Карл Альбрехт почесал тыкву, сложил два и два, получил, как ни странно, четыре и сделал неприличное предложение Елизавете о том, что страстно хочет припасть к ее мудрости, позволившей начать такое богоугодное дело. Елизавета не сплоховала, и одолжила ему одного из лекарей, занятых в вакцинации, которая медленно, но верно шла по России. Очень много статей уже было написано, очень много слухов распространено, но лучшей рекламой оставалась та злосчастная тюрьма, в которой Флемм ставил свои эксперименты.
Зато сейчас, спасение любимой дочурке, и, значит, возможность ее использовать на брачном рынке, обеспечила нам лояльность Священной Римской империи. Карл не придет, и все такое. Нет, откровенно он Фридриха не пошлет, но можно ведь так затянуть процесс, что уже страны не будет, когда какие-то решения на свет народятся. Это была хорошая новость для меня и не очень для Фридриха. А у Луизы точно зуб на брата, наверное, все-таки поругались насмерть. Так ругаться, чтобы вообще в клочья могут лишь близкие родственники. Может быть, он хотел заставить ее оставить Данию в покое, я не знаю, она мне в этом никогда не признается.

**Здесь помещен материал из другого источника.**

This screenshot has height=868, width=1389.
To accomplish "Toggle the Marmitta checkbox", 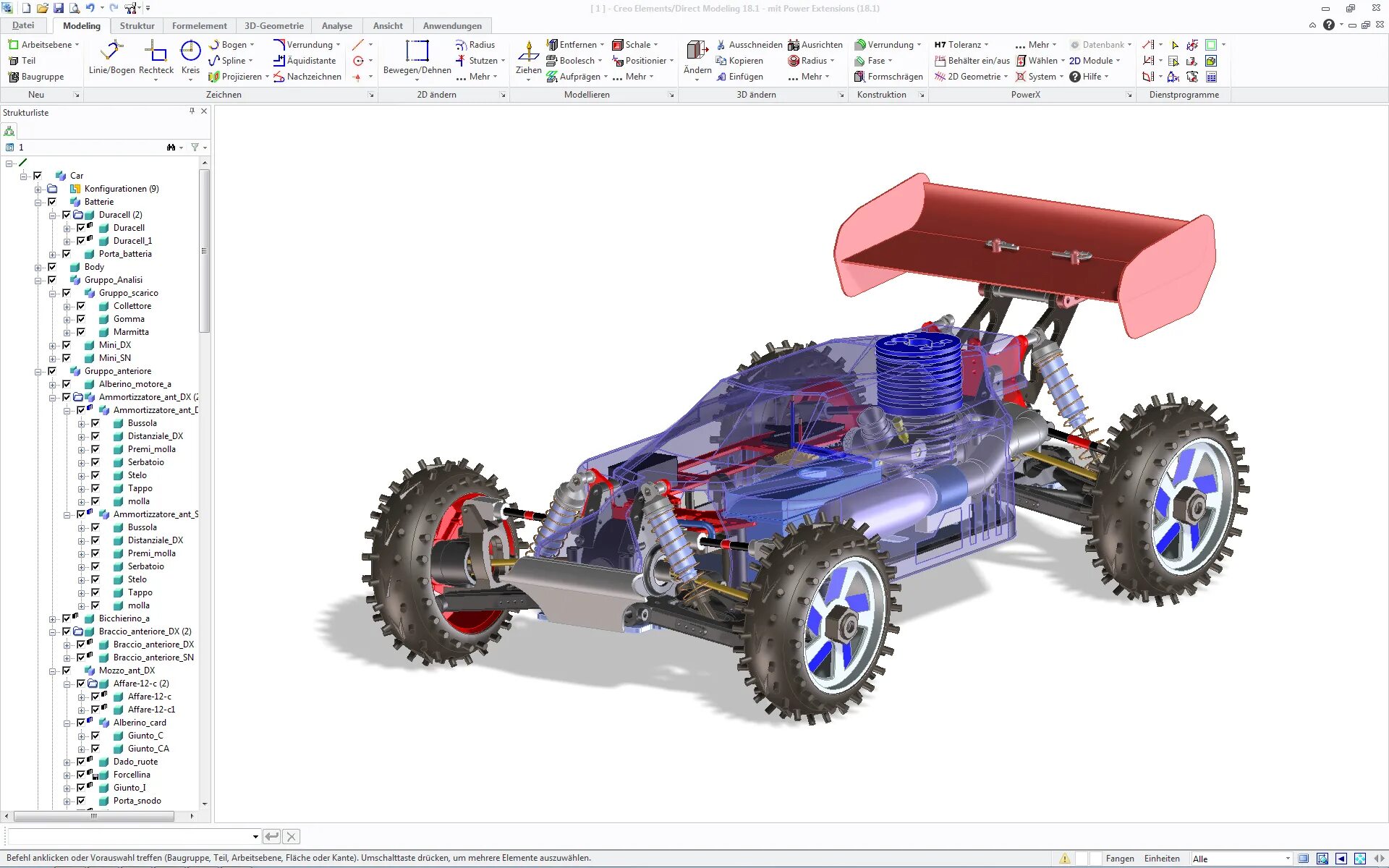I will (81, 332).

Также весьма интересной для меня новостью стало известие о том, что София Фредерика родила от Понятовского мальчика. Родила она его на полгода раньше, чем родился Пашка. Новость безусловно интересная, но не совсем понятно, почему она заинтересовала Луизу, которая и Софию, и ее мать на дух не переносила.
Когда я закончил чтение, раздался топот копыт и невдалеке от беседки спешился офицер в форме польского кавалериста. Он подбежал к стоящему у входных дверей гвардейцу и что-то быстро заговорил. Машка напряженно смотрела на него, да и я почувствовал какое-то беспокойство. Что-то определенно случилось,
Гвардеец взмахом руки подозвал к себе гуляющего неподалеку Федотова. Он вполне мог себе это позволить, чтобы не покидать пост, и это было оговорено со стоящими в карауле отдельно. Федотов подошел к уже порядком раздраженному поляку. Ничего, потерпит. А-то привык, похоже, что все по его первому требованию выполняется. Он начал что-то доказывать Федотову, размахивая при этом письмом. Мой адъютант требовательно протянул руку и, похоже, велел заткнуться. Вскрыв письмо, он осмотрел его на предмет посторонних предметов, понюхал, потер в пальцах бумагу, чуть ли не лизнул, и только после этого кивнул поляку, чтобы тот следовал за ним.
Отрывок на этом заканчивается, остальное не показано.